▶

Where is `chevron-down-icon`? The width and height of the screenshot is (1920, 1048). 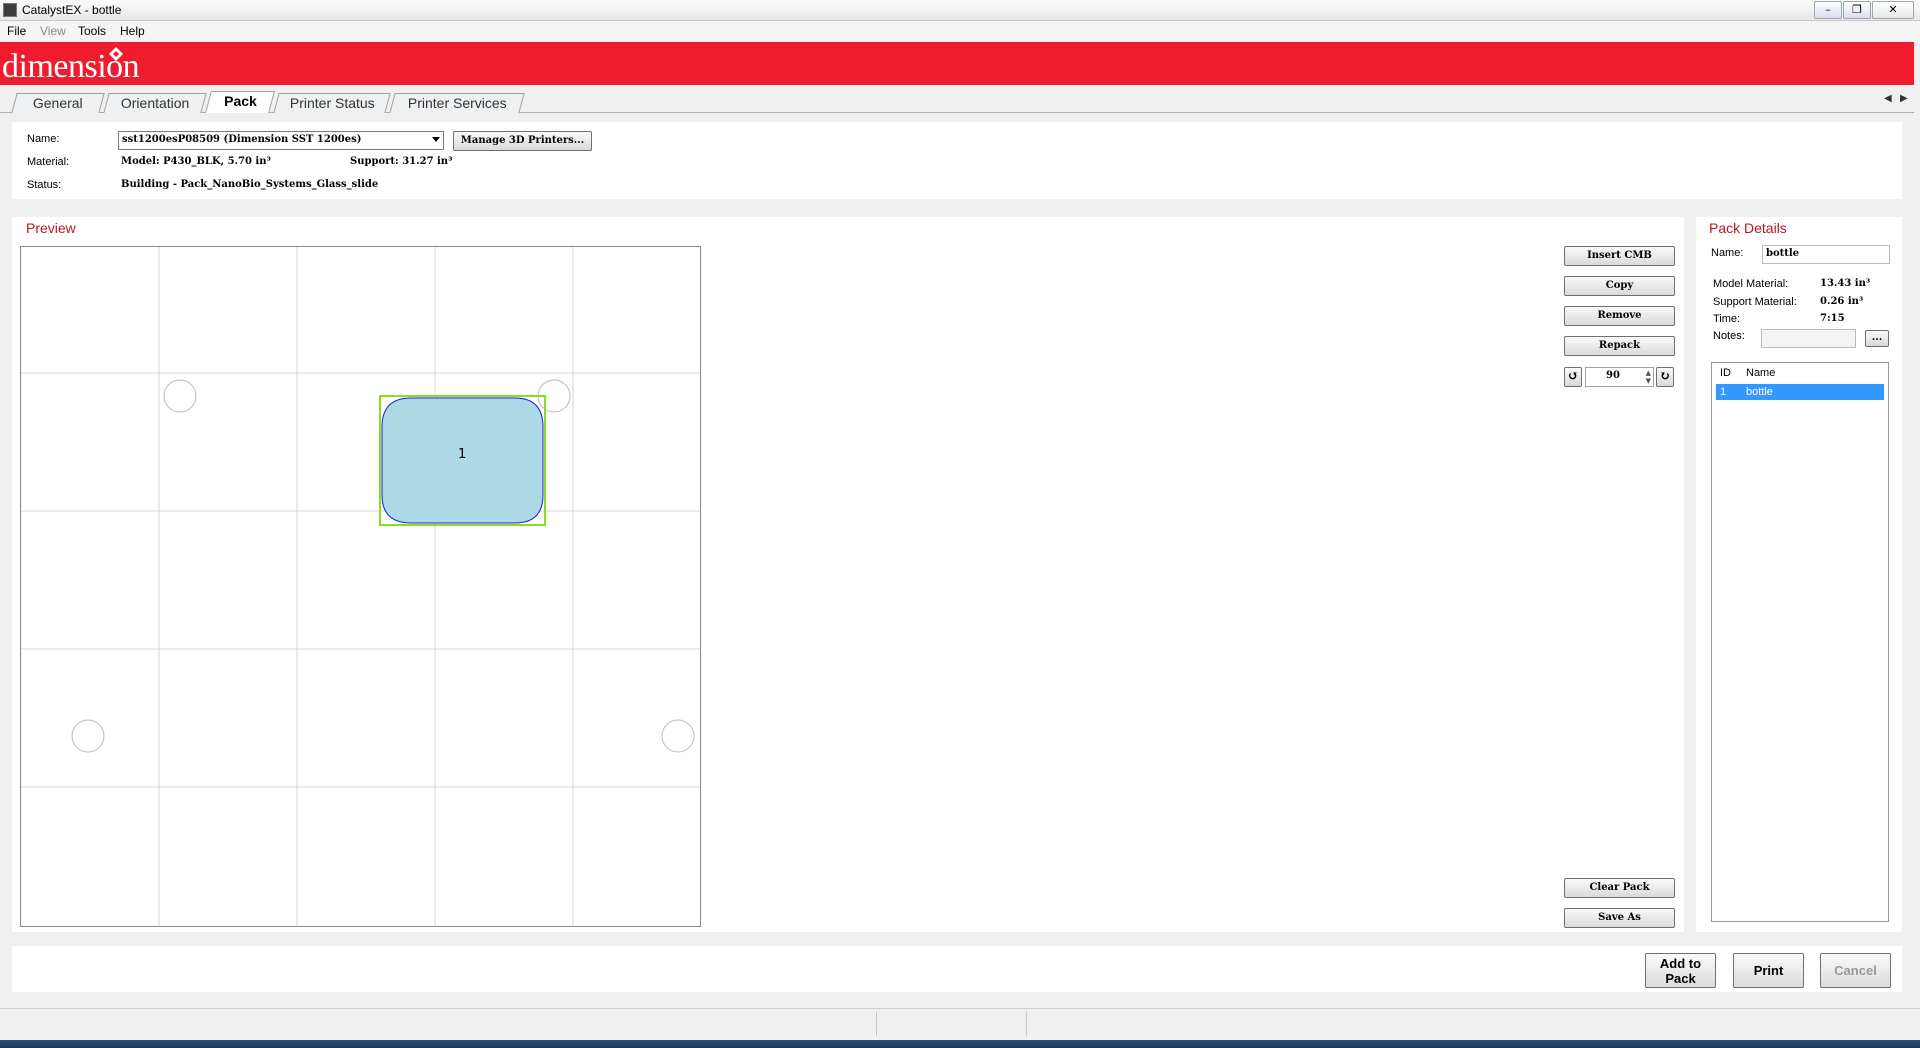
chevron-down-icon is located at coordinates (436, 140).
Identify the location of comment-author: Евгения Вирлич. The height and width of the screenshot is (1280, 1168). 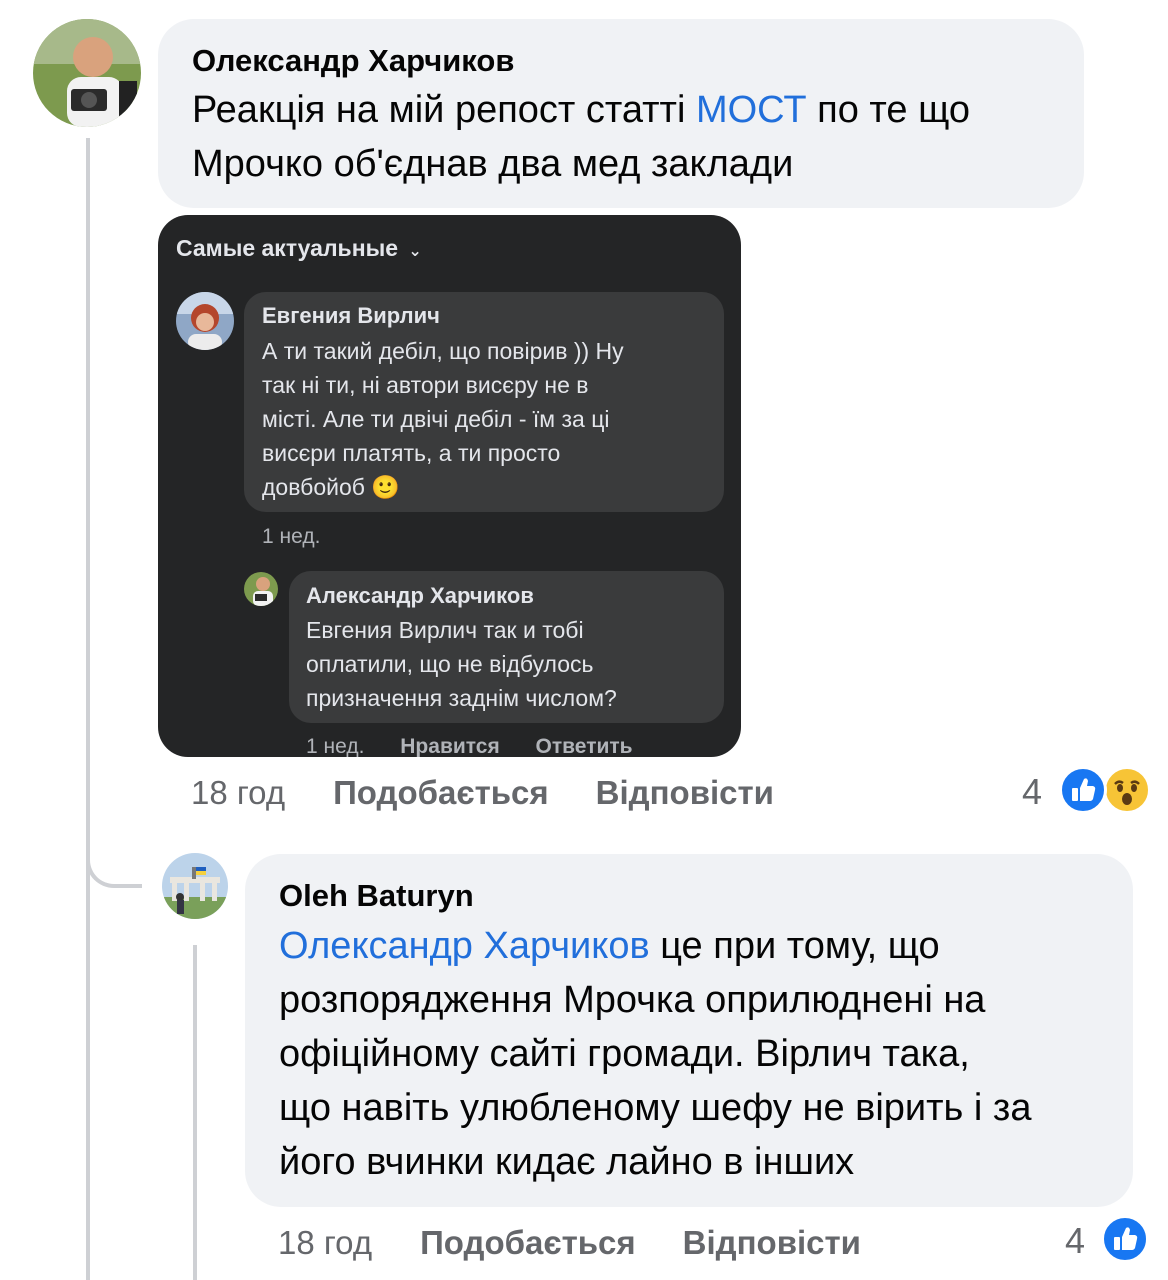
(351, 316).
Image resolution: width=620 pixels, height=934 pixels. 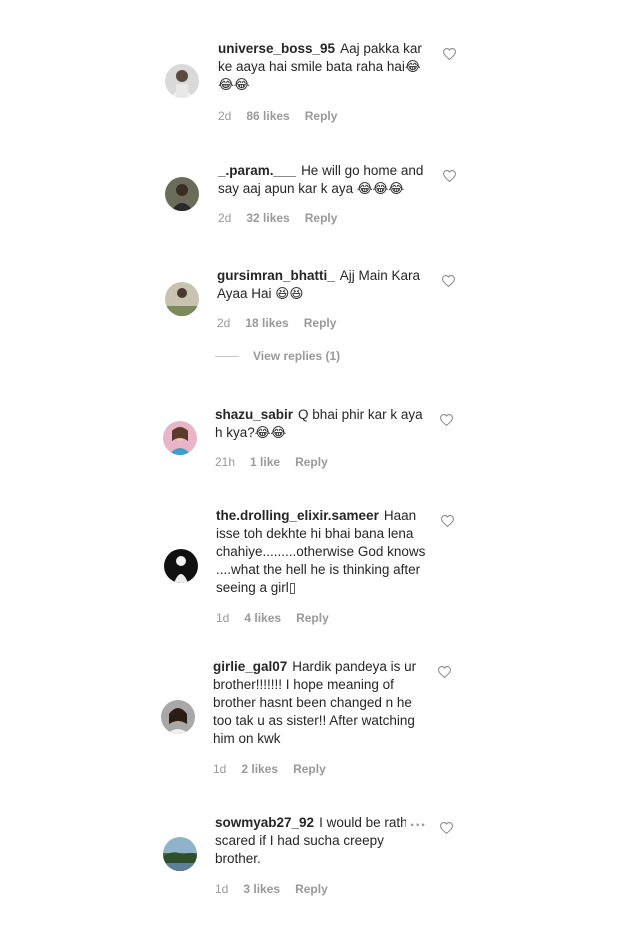 I want to click on comment-username: shazu_sabir, so click(x=254, y=414).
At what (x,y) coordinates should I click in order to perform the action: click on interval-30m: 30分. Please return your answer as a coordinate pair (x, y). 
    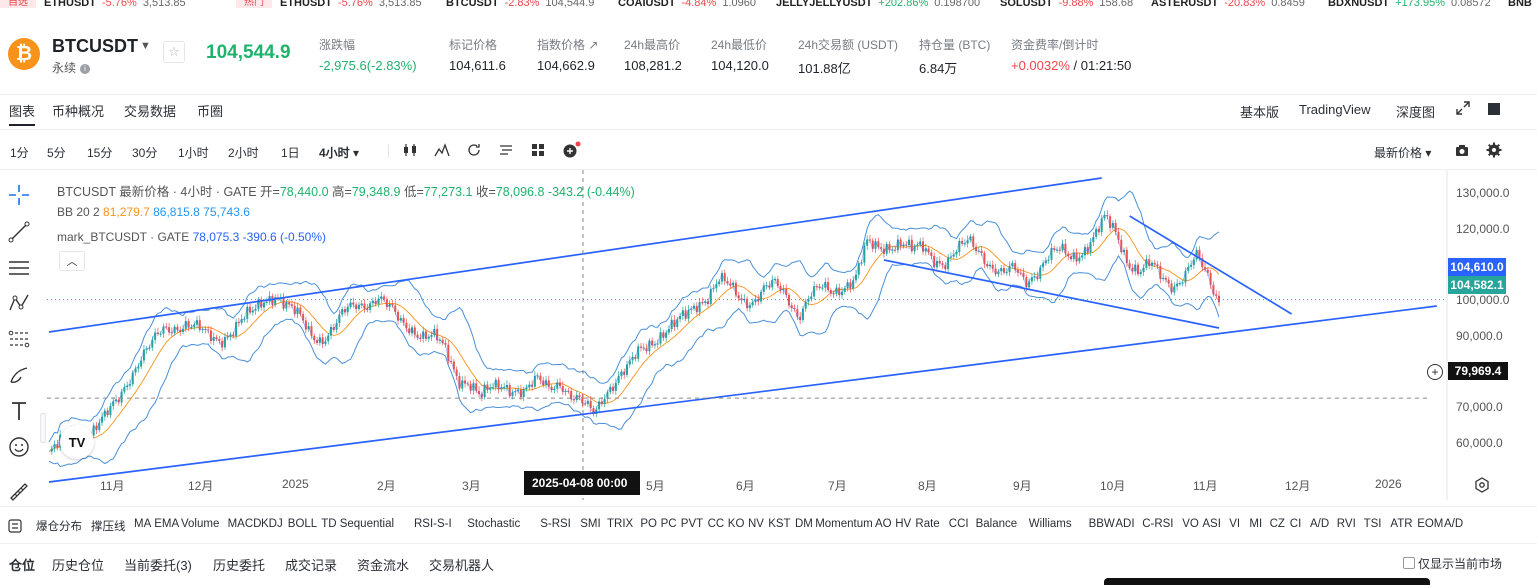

◀

The problem:
Render the rows from the start through the line containing "(351, 316)." as a two-column CSV with the headers instruction and response, one line per row, placing each row's text and its answer in separate quoted fields with line breaks replaced by spaces. Omit the pictures.

Answer area:
instruction,response
"Where is `chevron-down-icon`? The width and height of the screenshot is (1920, 1048).","chevron-down-icon is located at coordinates (436, 140)."
"Identify the location of comment-author: Евгения Вирлич. The height and width of the screenshot is (1280, 1168).","(351, 316)."